Exercise description - Copy out every entry, keeping each character the same.

***** Study material

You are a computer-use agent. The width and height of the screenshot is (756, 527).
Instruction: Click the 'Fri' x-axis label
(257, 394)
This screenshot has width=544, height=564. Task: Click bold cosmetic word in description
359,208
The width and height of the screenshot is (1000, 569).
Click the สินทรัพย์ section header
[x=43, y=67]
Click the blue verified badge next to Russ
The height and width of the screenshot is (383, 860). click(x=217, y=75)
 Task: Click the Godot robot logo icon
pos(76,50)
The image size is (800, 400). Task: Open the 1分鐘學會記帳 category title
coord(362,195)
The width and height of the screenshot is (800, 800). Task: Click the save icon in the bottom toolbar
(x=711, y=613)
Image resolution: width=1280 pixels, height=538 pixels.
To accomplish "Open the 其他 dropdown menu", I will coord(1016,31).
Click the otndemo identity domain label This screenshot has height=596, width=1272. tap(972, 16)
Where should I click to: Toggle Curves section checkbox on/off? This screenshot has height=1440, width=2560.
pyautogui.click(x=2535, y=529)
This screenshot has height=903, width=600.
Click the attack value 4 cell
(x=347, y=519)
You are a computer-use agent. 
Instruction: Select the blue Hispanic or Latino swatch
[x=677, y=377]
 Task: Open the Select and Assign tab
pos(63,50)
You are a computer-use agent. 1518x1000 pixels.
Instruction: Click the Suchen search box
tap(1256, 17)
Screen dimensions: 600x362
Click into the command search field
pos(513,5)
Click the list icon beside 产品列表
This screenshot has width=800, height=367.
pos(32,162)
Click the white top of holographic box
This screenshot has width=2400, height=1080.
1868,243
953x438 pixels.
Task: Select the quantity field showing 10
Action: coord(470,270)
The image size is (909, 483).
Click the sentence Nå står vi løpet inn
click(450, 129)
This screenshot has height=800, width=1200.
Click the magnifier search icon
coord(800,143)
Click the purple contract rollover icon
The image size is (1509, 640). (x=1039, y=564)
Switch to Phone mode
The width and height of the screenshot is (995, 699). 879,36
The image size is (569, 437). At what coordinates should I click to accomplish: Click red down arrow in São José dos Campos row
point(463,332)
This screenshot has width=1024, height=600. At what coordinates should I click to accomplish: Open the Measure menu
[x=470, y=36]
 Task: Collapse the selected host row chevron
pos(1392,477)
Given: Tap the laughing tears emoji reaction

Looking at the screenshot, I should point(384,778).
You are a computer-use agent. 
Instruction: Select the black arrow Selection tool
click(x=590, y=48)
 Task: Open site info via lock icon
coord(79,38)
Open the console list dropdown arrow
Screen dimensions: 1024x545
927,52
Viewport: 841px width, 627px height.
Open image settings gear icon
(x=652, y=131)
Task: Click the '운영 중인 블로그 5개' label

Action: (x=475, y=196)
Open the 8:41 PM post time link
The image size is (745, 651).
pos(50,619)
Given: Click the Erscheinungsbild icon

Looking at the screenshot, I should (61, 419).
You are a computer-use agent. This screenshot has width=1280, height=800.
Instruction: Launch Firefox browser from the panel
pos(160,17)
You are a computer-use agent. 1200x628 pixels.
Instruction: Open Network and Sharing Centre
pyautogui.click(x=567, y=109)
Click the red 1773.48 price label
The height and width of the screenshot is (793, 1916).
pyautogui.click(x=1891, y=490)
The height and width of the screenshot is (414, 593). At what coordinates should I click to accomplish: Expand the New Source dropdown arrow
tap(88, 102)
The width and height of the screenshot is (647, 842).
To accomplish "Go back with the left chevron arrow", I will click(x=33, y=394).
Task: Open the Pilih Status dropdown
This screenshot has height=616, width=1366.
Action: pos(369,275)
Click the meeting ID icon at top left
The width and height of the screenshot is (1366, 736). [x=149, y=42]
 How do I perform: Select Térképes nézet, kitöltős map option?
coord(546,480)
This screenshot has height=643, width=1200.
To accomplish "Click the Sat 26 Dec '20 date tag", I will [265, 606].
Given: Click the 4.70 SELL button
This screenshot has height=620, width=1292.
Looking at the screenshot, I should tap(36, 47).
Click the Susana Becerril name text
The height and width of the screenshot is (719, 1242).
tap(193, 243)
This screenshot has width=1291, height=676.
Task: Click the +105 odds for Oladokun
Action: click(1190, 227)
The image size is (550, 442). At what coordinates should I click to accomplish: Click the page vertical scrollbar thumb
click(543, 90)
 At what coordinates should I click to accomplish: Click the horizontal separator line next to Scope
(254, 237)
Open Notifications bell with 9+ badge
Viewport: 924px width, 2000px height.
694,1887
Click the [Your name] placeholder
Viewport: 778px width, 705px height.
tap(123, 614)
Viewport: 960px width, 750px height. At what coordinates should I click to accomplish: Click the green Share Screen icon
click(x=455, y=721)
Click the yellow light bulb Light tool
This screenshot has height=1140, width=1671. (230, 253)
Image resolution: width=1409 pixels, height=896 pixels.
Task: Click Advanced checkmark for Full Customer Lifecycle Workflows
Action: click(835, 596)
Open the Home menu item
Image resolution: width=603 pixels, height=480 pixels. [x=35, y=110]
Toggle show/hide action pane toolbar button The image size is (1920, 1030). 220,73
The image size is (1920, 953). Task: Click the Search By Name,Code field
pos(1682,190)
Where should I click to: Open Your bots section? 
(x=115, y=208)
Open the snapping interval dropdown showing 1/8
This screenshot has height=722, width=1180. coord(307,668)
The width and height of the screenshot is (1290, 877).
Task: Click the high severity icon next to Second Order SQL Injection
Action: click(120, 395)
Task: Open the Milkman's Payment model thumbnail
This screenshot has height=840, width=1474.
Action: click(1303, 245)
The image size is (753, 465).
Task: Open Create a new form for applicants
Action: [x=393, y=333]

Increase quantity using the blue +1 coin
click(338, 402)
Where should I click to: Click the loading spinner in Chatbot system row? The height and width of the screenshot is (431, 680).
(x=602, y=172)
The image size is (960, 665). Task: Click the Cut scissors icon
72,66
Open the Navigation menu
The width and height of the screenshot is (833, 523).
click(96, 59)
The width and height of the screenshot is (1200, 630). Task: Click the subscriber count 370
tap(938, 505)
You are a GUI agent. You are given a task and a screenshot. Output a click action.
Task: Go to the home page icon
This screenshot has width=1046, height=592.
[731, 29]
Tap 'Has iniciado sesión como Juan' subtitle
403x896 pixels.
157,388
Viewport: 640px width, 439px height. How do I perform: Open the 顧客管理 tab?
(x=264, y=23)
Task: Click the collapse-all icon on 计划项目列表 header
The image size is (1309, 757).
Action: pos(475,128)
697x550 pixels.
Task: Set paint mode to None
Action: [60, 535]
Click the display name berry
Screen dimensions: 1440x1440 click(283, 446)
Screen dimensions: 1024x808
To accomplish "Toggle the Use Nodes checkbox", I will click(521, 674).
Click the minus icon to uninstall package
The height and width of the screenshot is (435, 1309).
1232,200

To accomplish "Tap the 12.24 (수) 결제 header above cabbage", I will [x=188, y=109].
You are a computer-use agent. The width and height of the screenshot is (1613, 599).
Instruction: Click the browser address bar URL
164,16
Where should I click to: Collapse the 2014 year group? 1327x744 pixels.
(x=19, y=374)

**********

Task solution -
You are a computer-use agent. The width and height of the screenshot is (756, 527).
Instruction: Click the 'Fri' x-axis label
(257, 394)
This screenshot has width=544, height=564. Task: Click bold cosmetic word in description
359,208
The width and height of the screenshot is (1000, 569).
Click the สินทรัพย์ section header
[x=43, y=67]
Click the blue verified badge next to Russ
The height and width of the screenshot is (383, 860). click(x=217, y=75)
 Task: Click the Godot robot logo icon
pos(76,50)
The image size is (800, 400). Task: Open the 1分鐘學會記帳 category title
coord(362,195)
The width and height of the screenshot is (800, 800). Task: Click the save icon in the bottom toolbar
(x=711, y=613)
Image resolution: width=1280 pixels, height=538 pixels.
To accomplish "Open the 其他 dropdown menu", I will coord(1016,31).
Click the otndemo identity domain label This screenshot has height=596, width=1272. tap(972, 16)
Where should I click to: Toggle Curves section checkbox on/off? This screenshot has height=1440, width=2560.
pyautogui.click(x=2535, y=529)
This screenshot has height=903, width=600.
Click the attack value 4 cell
(x=347, y=519)
You are a computer-use agent. 
Instruction: Select the blue Hispanic or Latino swatch
[x=677, y=377]
 Task: Open the Select and Assign tab
pos(63,50)
You are a computer-use agent. 1518x1000 pixels.
Instruction: Click the Suchen search box
tap(1256, 17)
Screen dimensions: 600x362
Click into the command search field
pos(513,5)
Click the list icon beside 产品列表
This screenshot has width=800, height=367.
pos(32,162)
Click the white top of holographic box
This screenshot has width=2400, height=1080.
1868,243
953x438 pixels.
Task: Select the quantity field showing 10
Action: coord(470,270)
The image size is (909, 483).
Click the sentence Nå står vi løpet inn
click(450, 129)
This screenshot has height=800, width=1200.
Click the magnifier search icon
coord(800,143)
Click the purple contract rollover icon
The image size is (1509, 640). (x=1039, y=564)
Switch to Phone mode
The width and height of the screenshot is (995, 699). 879,36
The image size is (569, 437). At what coordinates should I click to accomplish: Click red down arrow in São José dos Campos row
point(463,332)
This screenshot has width=1024, height=600. At what coordinates should I click to accomplish: Open the Measure menu
[x=470, y=36]
 Task: Collapse the selected host row chevron
pos(1392,477)
Given: Tap the laughing tears emoji reaction

Looking at the screenshot, I should point(384,778).
You are a computer-use agent. 
Instruction: Select the black arrow Selection tool
click(x=590, y=48)
 Task: Open site info via lock icon
coord(79,38)
Open the console list dropdown arrow
Screen dimensions: 1024x545
927,52
Viewport: 841px width, 627px height.
Open image settings gear icon
(x=652, y=131)
Task: Click the '운영 중인 블로그 5개' label

Action: (x=475, y=196)
Open the 8:41 PM post time link
The image size is (745, 651).
pos(50,619)
Given: Click the Erscheinungsbild icon

Looking at the screenshot, I should (61, 419).
You are a computer-use agent. This screenshot has width=1280, height=800.
Instruction: Launch Firefox browser from the panel
pos(160,17)
You are a computer-use agent. 1200x628 pixels.
Instruction: Open Network and Sharing Centre
pyautogui.click(x=567, y=109)
Click the red 1773.48 price label
The height and width of the screenshot is (793, 1916).
pyautogui.click(x=1891, y=490)
The height and width of the screenshot is (414, 593). At what coordinates should I click to accomplish: Expand the New Source dropdown arrow
tap(88, 102)
The width and height of the screenshot is (647, 842).
To accomplish "Go back with the left chevron arrow", I will click(x=33, y=394).
Task: Open the Pilih Status dropdown
This screenshot has height=616, width=1366.
Action: pos(369,275)
Click the meeting ID icon at top left
The width and height of the screenshot is (1366, 736). [x=149, y=42]
 How do I perform: Select Térképes nézet, kitöltős map option?
coord(546,480)
This screenshot has height=643, width=1200.
To accomplish "Click the Sat 26 Dec '20 date tag", I will [265, 606].
Given: Click the 4.70 SELL button
This screenshot has height=620, width=1292.
Looking at the screenshot, I should tap(36, 47).
Click the Susana Becerril name text
The height and width of the screenshot is (719, 1242).
tap(193, 243)
This screenshot has width=1291, height=676.
Task: Click the +105 odds for Oladokun
Action: click(1190, 227)
The image size is (550, 442). At what coordinates should I click to accomplish: Click the page vertical scrollbar thumb
click(543, 90)
 At what coordinates should I click to accomplish: Click the horizontal separator line next to Scope
(254, 237)
Open Notifications bell with 9+ badge
Viewport: 924px width, 2000px height.
694,1887
Click the [Your name] placeholder
Viewport: 778px width, 705px height.
tap(123, 614)
Viewport: 960px width, 750px height. At what coordinates should I click to accomplish: Click the green Share Screen icon
click(x=455, y=721)
Click the yellow light bulb Light tool
This screenshot has height=1140, width=1671. (230, 253)
Image resolution: width=1409 pixels, height=896 pixels.
Task: Click Advanced checkmark for Full Customer Lifecycle Workflows
Action: click(835, 596)
Open the Home menu item
Image resolution: width=603 pixels, height=480 pixels. [x=35, y=110]
Toggle show/hide action pane toolbar button The image size is (1920, 1030). 220,73
The image size is (1920, 953). Task: Click the Search By Name,Code field
pos(1682,190)
Where should I click to: Open Your bots section? 
(x=115, y=208)
Open the snapping interval dropdown showing 1/8
This screenshot has height=722, width=1180. coord(307,668)
The width and height of the screenshot is (1290, 877).
Task: Click the high severity icon next to Second Order SQL Injection
Action: click(120, 395)
Task: Open the Milkman's Payment model thumbnail
This screenshot has height=840, width=1474.
Action: click(1303, 245)
The image size is (753, 465).
Task: Open Create a new form for applicants
Action: [x=393, y=333]

Increase quantity using the blue +1 coin
click(338, 402)
Where should I click to: Click the loading spinner in Chatbot system row? The height and width of the screenshot is (431, 680).
(x=602, y=172)
The image size is (960, 665). Task: Click the Cut scissors icon
72,66
Open the Navigation menu
The width and height of the screenshot is (833, 523).
click(96, 59)
The width and height of the screenshot is (1200, 630). Task: Click the subscriber count 370
tap(938, 505)
You are a GUI agent. You are given a task and a screenshot. Output a click action.
Task: Go to the home page icon
This screenshot has width=1046, height=592.
[731, 29]
Tap 'Has iniciado sesión como Juan' subtitle
403x896 pixels.
157,388
Viewport: 640px width, 439px height. How do I perform: Open the 顧客管理 tab?
(x=264, y=23)
Task: Click the collapse-all icon on 计划项目列表 header
The image size is (1309, 757).
Action: pos(475,128)
697x550 pixels.
Task: Set paint mode to None
Action: [60, 535]
Click the display name berry
Screen dimensions: 1440x1440 click(283, 446)
Screen dimensions: 1024x808
To accomplish "Toggle the Use Nodes checkbox", I will click(521, 674).
Click the minus icon to uninstall package
The height and width of the screenshot is (435, 1309).
1232,200

To accomplish "Tap the 12.24 (수) 결제 header above cabbage", I will [x=188, y=109].
You are a computer-use agent. The width and height of the screenshot is (1613, 599).
Instruction: Click the browser address bar URL
164,16
Where should I click to: Collapse the 2014 year group? 1327x744 pixels.
(x=19, y=374)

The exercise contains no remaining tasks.